Morrison intensified Australia’s integration into the US-led plans for war with China, as have all governments since 2011, Labor and Coalition alike. During the COVID pandemic, he oversaw a massive diversion of public funds to the corporations, and then presided over the dismantling of safety measures, with a profit-driven “let it rip” policy. That paralleled the Morrison government’s response to the disastrous 2019-20 bushfires, which was to do nothing as dozens were killed and swathes of the country burnt.
Unlike some moderates and the Teals, Morrison’s centre-right faction has always been openly contemptuous of environmental destruction and is closely identified with the coal and fossil fuel industries.
Upon her leadership victory, Ley immediately walked back the handful of policies that justified the description of her as the “moderate” contender. She declared that she no longer supported the recognition of a Palestinian state, and solidarised herself fully with the Israeli regime which is completing the genocide in Gaza.
Ley also stated that she no longer opposed the live export of farm animals to other countries. There had been opposition to such exports, after media exposures of the inhumane conditions to which some animals were subjected.
The latter backflip pointed to fears of a rupture with the Nationals. Speaking for the major farming corporations, they have always opposed any restrictions on live exports.
Other policies may also become a focal point of divisions within the Coalition. A number of Liberals have declared, retrospectively, their opposition to Dutton’s plan to establish a nuclear power sector in Australia. The policy, which had a grandiose Trumpian character to it, also raised popular fears over the prospect of domestic nuclear weapons. The Nationals, however, have long championed a turn to nuclear power, in part because of their hostility to renewables and their close ties to the fossil fuel sector.

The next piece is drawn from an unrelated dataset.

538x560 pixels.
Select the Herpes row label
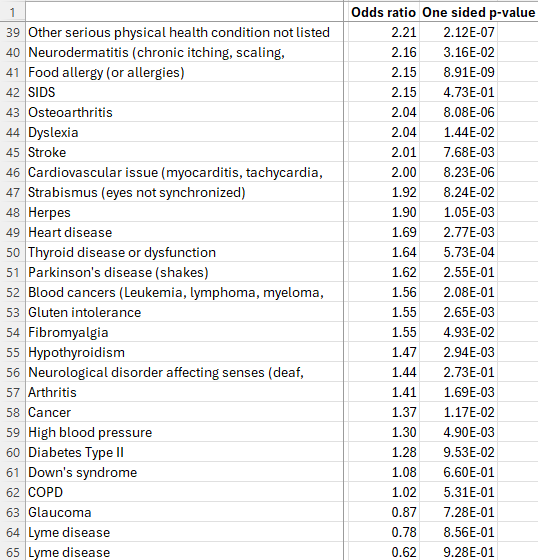(x=184, y=212)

More generally, the tensions between the Liberals and the Nationals will intensify given the changed make-up of Coalition MPs. While the Liberals have always held the leadership of the Coalition, appointing the prime minister, their parliamentary representation has been reduced to a fraction of what it was when Morrison was in office. The Nationals, meanwhile, have largely retained their seats.
Whatever the twists and turns, what is certain is that there will not be a return to the “broad Church” conservative party of old. The social basis for such a formation no longer exists. The old parties of the centre are breaking apart globally, amid unprecedented social polarisation.
Labor, despite its election victory, will not be spared. It is now tasked by the ruling elite with deepening the agenda of its first term, including a massive assault on social spending, to make the working class pay for the economic crisis that will be intensified by Trump’s trade war, and an enormous expansion of the armed forces, as the economic war becomes a military war.